Author: Glenn Feldman
Publisher: University of Georgia Press
Published: 2004
Total Pages: 340
ISBN-13: 9780820326153
DOWNLOAD EBOOKThis study challenges decades of scholarship on an ever-topical but misunderstood impulse behind disfranchisement in America: racism. Drawing on court documents, voting statistics, civil rights and labor records, and many other sources, Feldman shows that the racist appeals of Alabama's white planters, industrialists, and other conservatives motivated poor whites in far greater numbers and for more-complex reasons than received knowledge concedes. The seemingly natural allies of blacks, poor whites constituted most of the white opposition to disfranchisement, says Feldman.
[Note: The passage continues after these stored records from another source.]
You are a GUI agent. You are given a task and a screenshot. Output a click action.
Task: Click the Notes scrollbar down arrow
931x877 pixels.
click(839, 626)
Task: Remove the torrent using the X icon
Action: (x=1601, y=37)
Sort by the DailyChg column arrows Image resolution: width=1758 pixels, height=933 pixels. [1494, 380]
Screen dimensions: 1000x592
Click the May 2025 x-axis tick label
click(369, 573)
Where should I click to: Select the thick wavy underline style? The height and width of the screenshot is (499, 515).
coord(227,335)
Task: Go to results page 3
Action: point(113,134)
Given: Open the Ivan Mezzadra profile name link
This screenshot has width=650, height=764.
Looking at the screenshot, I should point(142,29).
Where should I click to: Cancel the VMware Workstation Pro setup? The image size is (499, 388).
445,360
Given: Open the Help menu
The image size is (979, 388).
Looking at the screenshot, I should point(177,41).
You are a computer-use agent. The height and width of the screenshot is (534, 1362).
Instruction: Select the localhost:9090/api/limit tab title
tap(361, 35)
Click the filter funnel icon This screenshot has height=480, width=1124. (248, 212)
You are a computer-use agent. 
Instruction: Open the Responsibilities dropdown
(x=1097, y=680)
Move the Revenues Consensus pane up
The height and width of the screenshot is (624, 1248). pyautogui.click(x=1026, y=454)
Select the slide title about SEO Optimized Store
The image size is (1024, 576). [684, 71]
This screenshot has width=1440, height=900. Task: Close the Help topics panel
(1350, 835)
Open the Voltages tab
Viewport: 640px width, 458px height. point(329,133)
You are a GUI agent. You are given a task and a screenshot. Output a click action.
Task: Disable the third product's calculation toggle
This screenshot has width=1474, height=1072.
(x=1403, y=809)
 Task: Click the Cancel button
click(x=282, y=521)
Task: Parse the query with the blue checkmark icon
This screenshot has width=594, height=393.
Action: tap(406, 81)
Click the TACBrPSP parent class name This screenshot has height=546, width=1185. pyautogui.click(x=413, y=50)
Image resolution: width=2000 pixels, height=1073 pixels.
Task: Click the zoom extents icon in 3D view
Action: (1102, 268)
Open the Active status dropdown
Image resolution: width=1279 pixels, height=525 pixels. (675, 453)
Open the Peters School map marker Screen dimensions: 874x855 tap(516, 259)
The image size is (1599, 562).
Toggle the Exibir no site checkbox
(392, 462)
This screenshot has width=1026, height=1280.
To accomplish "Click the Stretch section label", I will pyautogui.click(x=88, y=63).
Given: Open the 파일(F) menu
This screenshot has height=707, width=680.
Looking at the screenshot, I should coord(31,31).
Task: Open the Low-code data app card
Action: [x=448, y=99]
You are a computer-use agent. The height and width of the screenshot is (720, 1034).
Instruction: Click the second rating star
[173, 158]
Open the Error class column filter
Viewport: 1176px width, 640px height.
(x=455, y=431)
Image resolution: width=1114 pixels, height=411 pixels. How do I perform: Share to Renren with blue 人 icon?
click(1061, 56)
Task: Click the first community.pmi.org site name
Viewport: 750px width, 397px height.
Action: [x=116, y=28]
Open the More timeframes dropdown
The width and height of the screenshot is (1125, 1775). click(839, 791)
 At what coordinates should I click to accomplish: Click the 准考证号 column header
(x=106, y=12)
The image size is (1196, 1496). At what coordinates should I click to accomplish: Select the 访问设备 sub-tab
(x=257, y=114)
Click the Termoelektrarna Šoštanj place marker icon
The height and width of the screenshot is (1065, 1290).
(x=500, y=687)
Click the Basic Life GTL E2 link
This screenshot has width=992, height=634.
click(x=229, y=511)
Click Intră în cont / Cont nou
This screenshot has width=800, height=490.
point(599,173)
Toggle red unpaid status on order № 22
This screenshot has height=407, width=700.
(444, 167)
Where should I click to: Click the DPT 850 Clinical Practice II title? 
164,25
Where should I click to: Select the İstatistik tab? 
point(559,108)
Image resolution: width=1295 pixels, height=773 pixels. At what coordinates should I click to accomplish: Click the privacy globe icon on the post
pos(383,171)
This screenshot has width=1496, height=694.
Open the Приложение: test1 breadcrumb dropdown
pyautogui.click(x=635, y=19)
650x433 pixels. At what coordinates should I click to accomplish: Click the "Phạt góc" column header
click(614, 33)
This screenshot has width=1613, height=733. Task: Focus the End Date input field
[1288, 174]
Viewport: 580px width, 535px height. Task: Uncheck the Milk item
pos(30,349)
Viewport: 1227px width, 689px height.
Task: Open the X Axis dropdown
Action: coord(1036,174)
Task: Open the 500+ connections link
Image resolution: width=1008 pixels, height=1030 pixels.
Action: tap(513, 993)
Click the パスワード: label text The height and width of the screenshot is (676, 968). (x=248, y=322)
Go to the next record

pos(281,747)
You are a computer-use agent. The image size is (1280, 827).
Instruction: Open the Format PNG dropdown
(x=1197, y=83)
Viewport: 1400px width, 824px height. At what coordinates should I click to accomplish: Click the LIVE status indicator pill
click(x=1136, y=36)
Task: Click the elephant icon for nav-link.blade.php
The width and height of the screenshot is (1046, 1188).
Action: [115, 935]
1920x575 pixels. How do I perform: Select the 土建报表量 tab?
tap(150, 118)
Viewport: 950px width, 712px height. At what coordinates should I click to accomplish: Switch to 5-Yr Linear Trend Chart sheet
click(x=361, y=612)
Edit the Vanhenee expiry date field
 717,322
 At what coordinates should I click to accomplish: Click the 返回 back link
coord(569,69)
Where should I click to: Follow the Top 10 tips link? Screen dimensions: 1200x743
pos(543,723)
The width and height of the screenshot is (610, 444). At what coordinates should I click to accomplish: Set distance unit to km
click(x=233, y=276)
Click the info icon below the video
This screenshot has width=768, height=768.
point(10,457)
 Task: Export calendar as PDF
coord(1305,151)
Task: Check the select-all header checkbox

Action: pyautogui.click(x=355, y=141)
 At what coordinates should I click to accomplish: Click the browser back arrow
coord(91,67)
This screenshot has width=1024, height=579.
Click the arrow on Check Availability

Yet the number of poor whites who backed the new constitution was greater. Ultimately, many would be disfranchised by the very measures they had believed were aimed only at blacks. In that sense, says Feldman, poor whites were "more parties to their own demise than the mere victims of circumstance."
Author: American Bankers Association
Publisher:
Published: 1890
Total Pages: 870
ISBN-13:
DOWNLOAD EBOOKIncludes reports of its various sections.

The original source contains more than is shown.